Achieving savings in the Medicare Shared Savings Program (MSSP) is no easy task. Participating Accountable Care Organizations (ACO) have to deal with daunting administrative issues such as patient attribution, patient risk tiering, audits, and more – in addition to the main calling; corralling a group of physicians together to form a cohesive team that can delivered quality care with improved outcomes and, ultimately, generating shared savings for ACOs.
What are some of the critical factors in achieving the end goal of shared savings? Answers to this question range from appropriately incentivizing physicians to data integration / health information exchange, but what about care coordination and Chronic Care Management (CCM)?
A look at Community Health Network (CHN), a Minnesota-based ACO with 300k attributed lives can shed light on the answers to this question. When in doubt, just take a look at the outcomes: CHN achieved a 40% reduction in all-cause hospital admissions for patients enrolled in its program and positive patient engagement rates reaching above 90%. In 2014, CHN saved $5.4 million for CMS and received $2.2 million back in shared savings.
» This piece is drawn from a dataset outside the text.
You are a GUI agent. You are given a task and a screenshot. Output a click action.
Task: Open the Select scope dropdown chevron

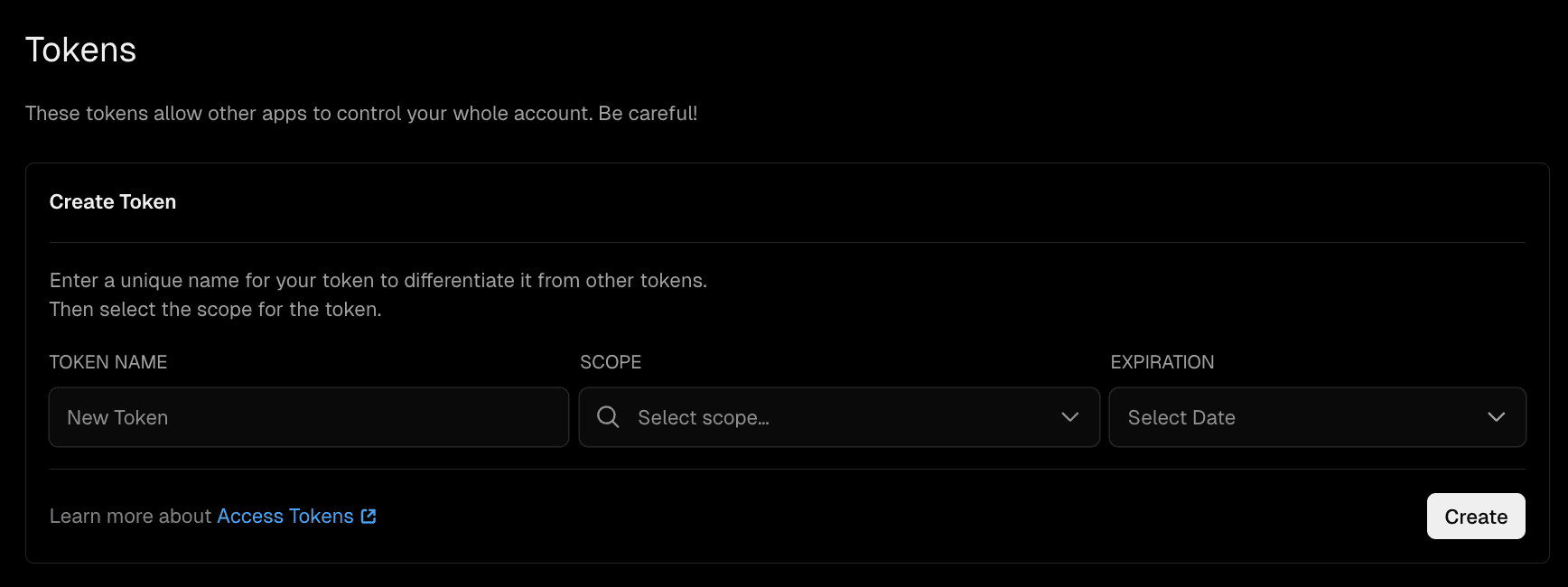(1070, 417)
Integral to CHN achieving these outcomes was a dual-track coordination program focused on transitions of care and chronic disease management (especially heart failure and COPD) – highly similar to CCM. In an interview, Dr. Tim Hernandez, Medical Director of Community Health Network described the program in more detail:
“Both our organizations are certified patient-centered medical homes, so we can use our PCMH strategies and tools to identify which patients are likely to benefit from extra attention to their chronic diseases… What’s even better is when a physician comes to us and says, ‘I want to get Mr. Jones into the heart failure management program. Can you see if he qualifies?’ It’s great when we have tapped into that on the front lines, because our clinicians have started to see the benefits of the phone calls, the trigger alerts, and getting our care managers involved very early in the patient’s journey.”
Patient satisfaction is benefit of these types of coordination programs. 90% percent of CHN patients participating in the population health management initiative said they enjoyed the program. 91% would recommend participation to friends or family. Hernandez goes on to say:
“The patients really like having contact with the nurses, and they understand that we want to work with them to keep them out of the hospital”
Hernandez pointed out that patients enrolled in the program experience a 40 percent lower hospital admission rate and a 78 percent lower chance of readmissions than other patients.
How does this tie back to CCM? ACOs can fully fund a program such as CHN’s above by using CPT 99490. For ACOs that could not previously afford a case management or care coordination team, CCM provides the means to fund these services internally or externally. CCM or similar care coordination program is critical to raising patient satisfaction, improving outcomes, and ultimately generating shared savings for ACOs.